*Task instructions*. Update the records below by replacing every "GUI agent" with "desktop assistant", changing nothing else.

*Given records*.
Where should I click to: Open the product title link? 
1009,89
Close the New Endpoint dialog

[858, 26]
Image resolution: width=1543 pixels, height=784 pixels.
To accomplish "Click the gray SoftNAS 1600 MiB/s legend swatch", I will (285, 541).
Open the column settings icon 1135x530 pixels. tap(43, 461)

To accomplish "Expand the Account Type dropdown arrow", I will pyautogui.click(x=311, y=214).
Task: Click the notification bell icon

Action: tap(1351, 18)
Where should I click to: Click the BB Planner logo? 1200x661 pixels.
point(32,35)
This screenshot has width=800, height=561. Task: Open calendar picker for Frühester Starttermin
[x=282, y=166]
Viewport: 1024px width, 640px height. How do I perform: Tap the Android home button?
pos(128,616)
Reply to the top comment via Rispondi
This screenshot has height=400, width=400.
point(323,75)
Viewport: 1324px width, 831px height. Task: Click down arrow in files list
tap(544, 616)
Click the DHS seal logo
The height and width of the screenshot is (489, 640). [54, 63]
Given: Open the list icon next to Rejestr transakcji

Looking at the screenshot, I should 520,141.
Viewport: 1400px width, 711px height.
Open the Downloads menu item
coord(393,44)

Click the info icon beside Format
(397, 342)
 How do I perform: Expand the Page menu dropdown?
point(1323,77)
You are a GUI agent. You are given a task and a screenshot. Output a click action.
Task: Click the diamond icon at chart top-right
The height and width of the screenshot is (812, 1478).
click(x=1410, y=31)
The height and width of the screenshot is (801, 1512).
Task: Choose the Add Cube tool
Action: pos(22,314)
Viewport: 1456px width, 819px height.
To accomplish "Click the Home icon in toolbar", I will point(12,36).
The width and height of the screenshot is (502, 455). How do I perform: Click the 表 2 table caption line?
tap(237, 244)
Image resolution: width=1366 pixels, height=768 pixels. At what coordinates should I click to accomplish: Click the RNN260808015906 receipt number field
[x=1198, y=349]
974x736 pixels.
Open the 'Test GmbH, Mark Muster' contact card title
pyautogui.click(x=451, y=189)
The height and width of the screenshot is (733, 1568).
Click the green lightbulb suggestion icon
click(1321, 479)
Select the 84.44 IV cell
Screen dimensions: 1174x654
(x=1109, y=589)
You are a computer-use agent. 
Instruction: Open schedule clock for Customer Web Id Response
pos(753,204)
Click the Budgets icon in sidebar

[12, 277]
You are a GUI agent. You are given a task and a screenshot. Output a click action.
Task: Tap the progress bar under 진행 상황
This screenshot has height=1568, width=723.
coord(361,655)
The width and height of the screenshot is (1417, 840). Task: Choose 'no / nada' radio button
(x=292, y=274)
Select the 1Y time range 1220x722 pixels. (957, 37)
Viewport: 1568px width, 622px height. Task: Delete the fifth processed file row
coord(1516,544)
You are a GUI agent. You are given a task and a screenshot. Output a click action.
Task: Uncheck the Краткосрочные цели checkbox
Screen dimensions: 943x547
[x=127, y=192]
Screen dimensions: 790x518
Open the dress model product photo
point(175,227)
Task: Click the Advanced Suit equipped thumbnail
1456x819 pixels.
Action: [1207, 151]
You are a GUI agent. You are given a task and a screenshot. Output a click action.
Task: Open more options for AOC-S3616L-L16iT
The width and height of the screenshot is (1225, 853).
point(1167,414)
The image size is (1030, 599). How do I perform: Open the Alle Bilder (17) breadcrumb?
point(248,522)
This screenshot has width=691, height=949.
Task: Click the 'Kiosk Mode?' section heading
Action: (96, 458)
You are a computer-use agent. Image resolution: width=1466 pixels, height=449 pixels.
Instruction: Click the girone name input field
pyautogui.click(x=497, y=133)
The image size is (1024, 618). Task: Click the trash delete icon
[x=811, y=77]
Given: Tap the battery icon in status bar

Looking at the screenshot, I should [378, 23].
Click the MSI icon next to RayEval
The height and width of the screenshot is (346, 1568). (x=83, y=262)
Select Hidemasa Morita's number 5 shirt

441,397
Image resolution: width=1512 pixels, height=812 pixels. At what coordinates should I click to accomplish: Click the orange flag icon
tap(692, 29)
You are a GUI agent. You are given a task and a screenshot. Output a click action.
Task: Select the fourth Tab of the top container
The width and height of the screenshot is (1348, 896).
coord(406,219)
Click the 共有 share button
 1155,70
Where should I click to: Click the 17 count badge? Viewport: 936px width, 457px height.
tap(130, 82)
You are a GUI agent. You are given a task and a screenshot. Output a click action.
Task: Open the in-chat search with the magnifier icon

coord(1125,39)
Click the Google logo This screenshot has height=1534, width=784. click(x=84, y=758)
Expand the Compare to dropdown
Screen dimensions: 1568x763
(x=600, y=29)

*Solution*.
Where should I click to: Open the product title link? 
1009,89
Close the New Endpoint dialog

[858, 26]
Image resolution: width=1543 pixels, height=784 pixels.
To accomplish "Click the gray SoftNAS 1600 MiB/s legend swatch", I will (285, 541).
Open the column settings icon 1135x530 pixels. tap(43, 461)

To accomplish "Expand the Account Type dropdown arrow", I will pyautogui.click(x=311, y=214).
Task: Click the notification bell icon

Action: tap(1351, 18)
Where should I click to: Click the BB Planner logo? 1200x661 pixels.
point(32,35)
This screenshot has width=800, height=561. Task: Open calendar picker for Frühester Starttermin
[x=282, y=166]
Viewport: 1024px width, 640px height. How do I perform: Tap the Android home button?
pos(128,616)
Reply to the top comment via Rispondi
This screenshot has height=400, width=400.
point(323,75)
Viewport: 1324px width, 831px height. Task: Click down arrow in files list
tap(544, 616)
Click the DHS seal logo
The height and width of the screenshot is (489, 640). [54, 63]
Given: Open the list icon next to Rejestr transakcji

Looking at the screenshot, I should 520,141.
Viewport: 1400px width, 711px height.
Open the Downloads menu item
coord(393,44)

Click the info icon beside Format
(397, 342)
 How do I perform: Expand the Page menu dropdown?
point(1323,77)
You are a desktop assistant. You are given a task and a screenshot. Output a click action.
Task: Click the diamond icon at chart top-right
The height and width of the screenshot is (812, 1478).
click(x=1410, y=31)
The height and width of the screenshot is (801, 1512).
Task: Choose the Add Cube tool
Action: pos(22,314)
Viewport: 1456px width, 819px height.
To accomplish "Click the Home icon in toolbar", I will point(12,36).
The width and height of the screenshot is (502, 455). How do I perform: Click the 表 2 table caption line?
tap(237, 244)
Image resolution: width=1366 pixels, height=768 pixels. At what coordinates should I click to accomplish: Click the RNN260808015906 receipt number field
[x=1198, y=349]
974x736 pixels.
Open the 'Test GmbH, Mark Muster' contact card title
pyautogui.click(x=451, y=189)
The height and width of the screenshot is (733, 1568).
Click the green lightbulb suggestion icon
click(1321, 479)
Select the 84.44 IV cell
Screen dimensions: 1174x654
(x=1109, y=589)
You are a computer-use agent. 
Instruction: Open schedule clock for Customer Web Id Response
pos(753,204)
Click the Budgets icon in sidebar

[12, 277]
You are a desktop assistant. You are given a task and a screenshot. Output a click action.
Task: Tap the progress bar under 진행 상황
This screenshot has height=1568, width=723.
coord(361,655)
The width and height of the screenshot is (1417, 840). Task: Choose 'no / nada' radio button
(x=292, y=274)
Select the 1Y time range 1220x722 pixels. (957, 37)
Viewport: 1568px width, 622px height. Task: Delete the fifth processed file row
coord(1516,544)
You are a desktop assistant. You are given a task and a screenshot. Output a click action.
Task: Uncheck the Краткосрочные цели checkbox
Screen dimensions: 943x547
[x=127, y=192]
Screen dimensions: 790x518
Open the dress model product photo
point(175,227)
Task: Click the Advanced Suit equipped thumbnail
1456x819 pixels.
Action: [1207, 151]
You are a desktop assistant. You are given a task and a screenshot. Output a click action.
Task: Open more options for AOC-S3616L-L16iT
The width and height of the screenshot is (1225, 853).
point(1167,414)
The image size is (1030, 599). How do I perform: Open the Alle Bilder (17) breadcrumb?
point(248,522)
This screenshot has width=691, height=949.
Task: Click the 'Kiosk Mode?' section heading
Action: (96, 458)
You are a computer-use agent. Image resolution: width=1466 pixels, height=449 pixels.
Instruction: Click the girone name input field
pyautogui.click(x=497, y=133)
The image size is (1024, 618). Task: Click the trash delete icon
[x=811, y=77]
Given: Tap the battery icon in status bar

Looking at the screenshot, I should [378, 23].
Click the MSI icon next to RayEval
The height and width of the screenshot is (346, 1568). (x=83, y=262)
Select Hidemasa Morita's number 5 shirt

441,397
Image resolution: width=1512 pixels, height=812 pixels. At what coordinates should I click to accomplish: Click the orange flag icon
tap(692, 29)
You are a desktop assistant. You are given a task and a screenshot. Output a click action.
Task: Select the fourth Tab of the top container
The width and height of the screenshot is (1348, 896).
coord(406,219)
Click the 共有 share button
 1155,70
Where should I click to: Click the 17 count badge? Viewport: 936px width, 457px height.
tap(130, 82)
You are a desktop assistant. You are given a task and a screenshot. Output a click action.
Task: Open the in-chat search with the magnifier icon

coord(1125,39)
Click the Google logo This screenshot has height=1534, width=784. click(x=84, y=758)
Expand the Compare to dropdown
Screen dimensions: 1568x763
(x=600, y=29)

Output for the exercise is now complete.